Many Mexicans turned out in Saint Peter's Square Sunday for the canonization ceremony, which included one of their own. Bishop Rafael Guizar y Valencia risked his life to assist the wounded during the Mexican revolution.

The Pope said Rafael Guizar y Valencia was called the bishop of the poor because of the heroic way in which he lived charity.

Americans were also present to celebrate a French-born nun who endured harsh conditions in what was American frontier land at the start of the 19th century and pursued her dream of establishing Catholic education for pioneers.

Mother Theodore Guerin established a college for women in the midwestern state of Indiana. Pope Benedict said she overcame many challenges.

Members of Guerin's order and hundreds of students from St. Mary-of-the-Woods College and their families traveled to Rome for the canonization ceremony. Among them was Sandy Callaghan, from Michigan who graduated from the college in 1961.

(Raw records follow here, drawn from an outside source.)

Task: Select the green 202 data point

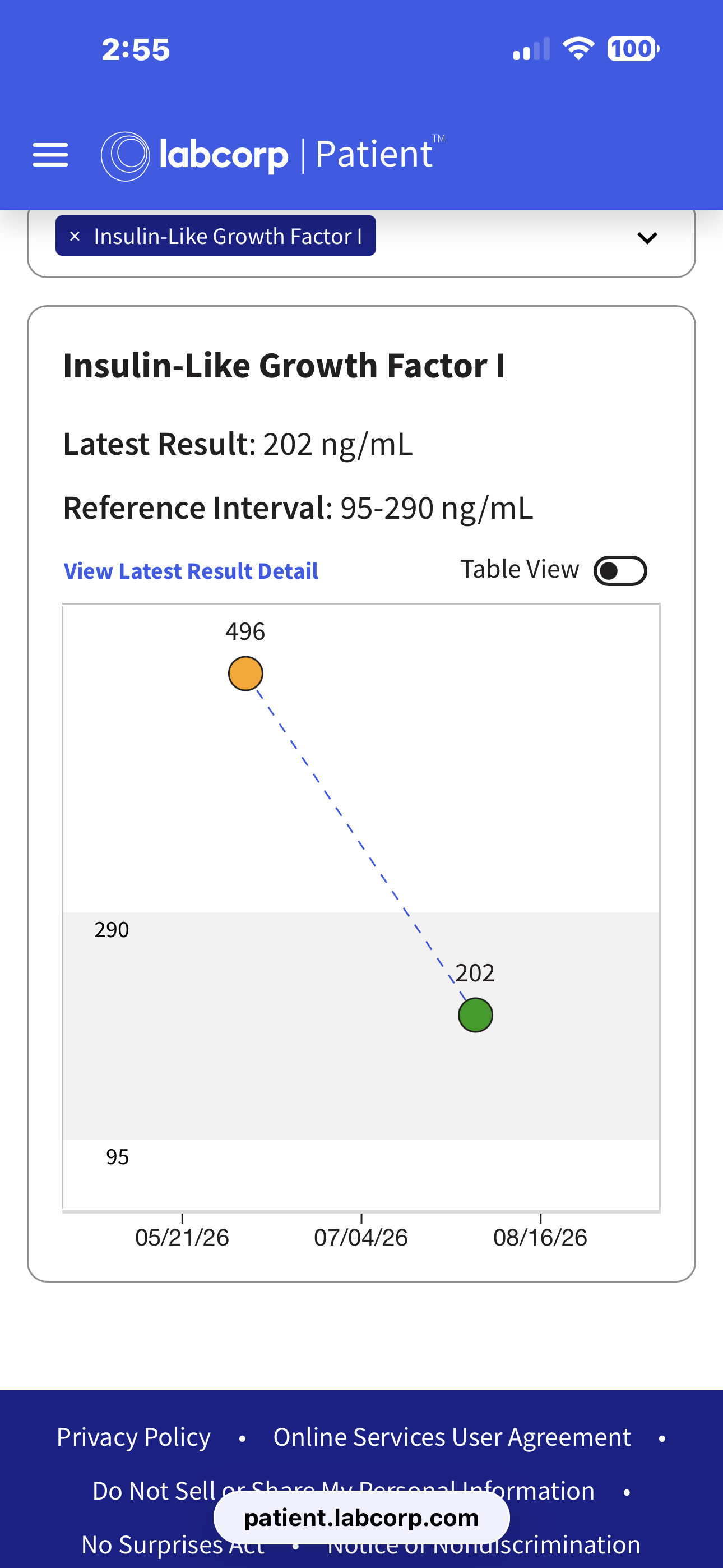Action: click(475, 1014)
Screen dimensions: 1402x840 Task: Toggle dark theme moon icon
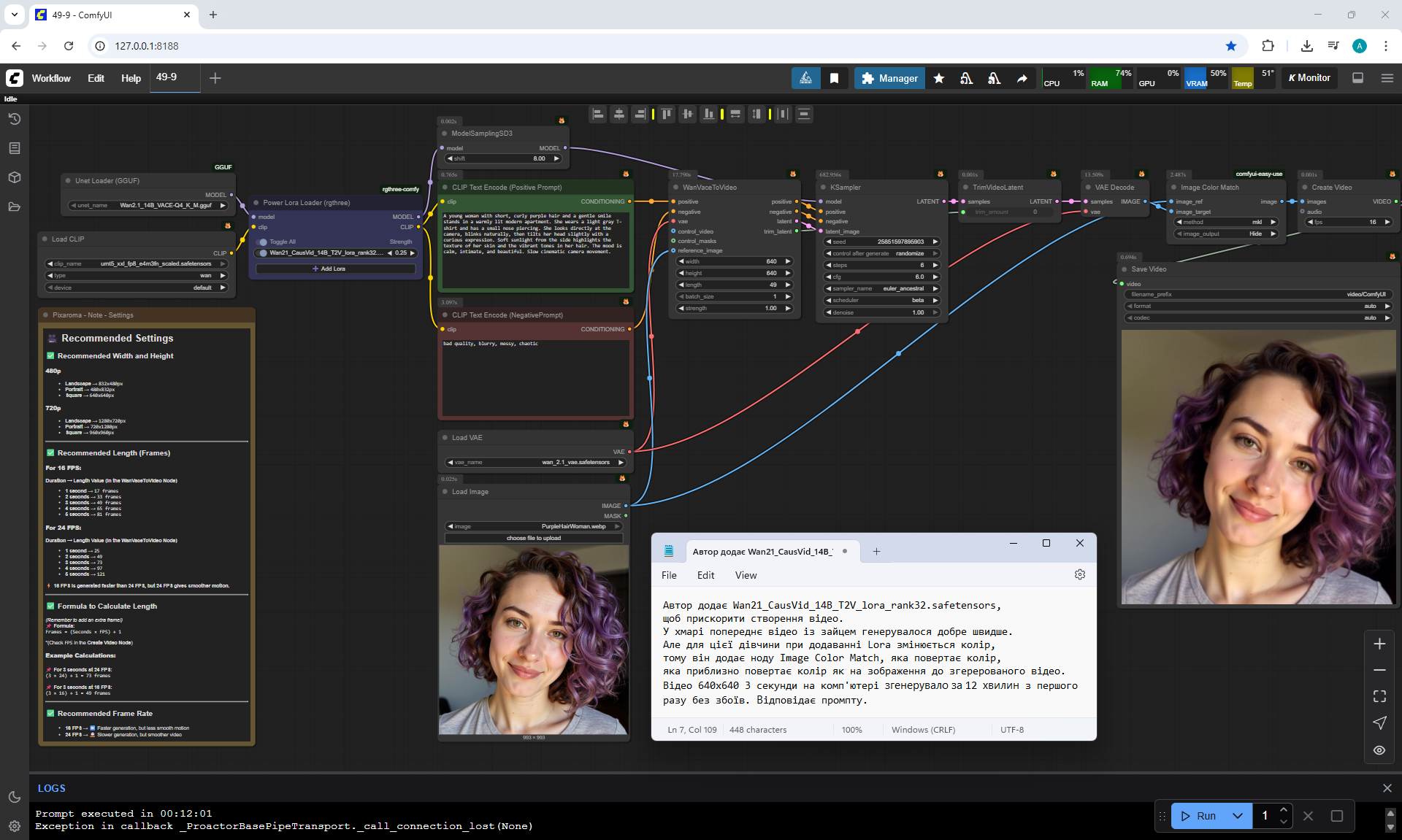tap(14, 797)
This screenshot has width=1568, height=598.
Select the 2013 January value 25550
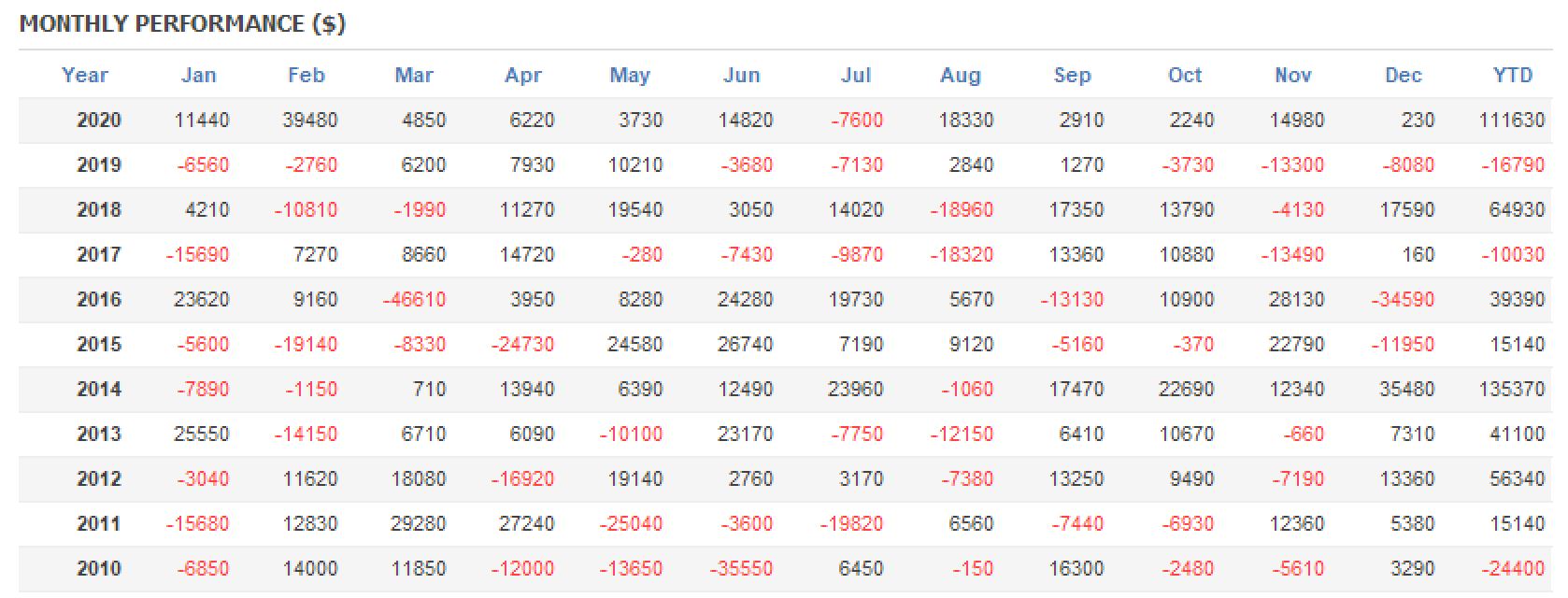(201, 434)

"I think it's wonderful, absolutely marvelous, just phenomenal," she said. "It's just something like a dream come true. I mean, they've been working on it for so long and I was in college when they were proceeding with the process and just to see if finalized, that's why we're here."

Sunday's canonization ceremony was Pope Benedict's first in nearly a year. While his predecessor celebrated both canonization and beatifications regularly doing the year, soon after his election Benedict decided that beatifications would be held in the country where the saint originates from or worked.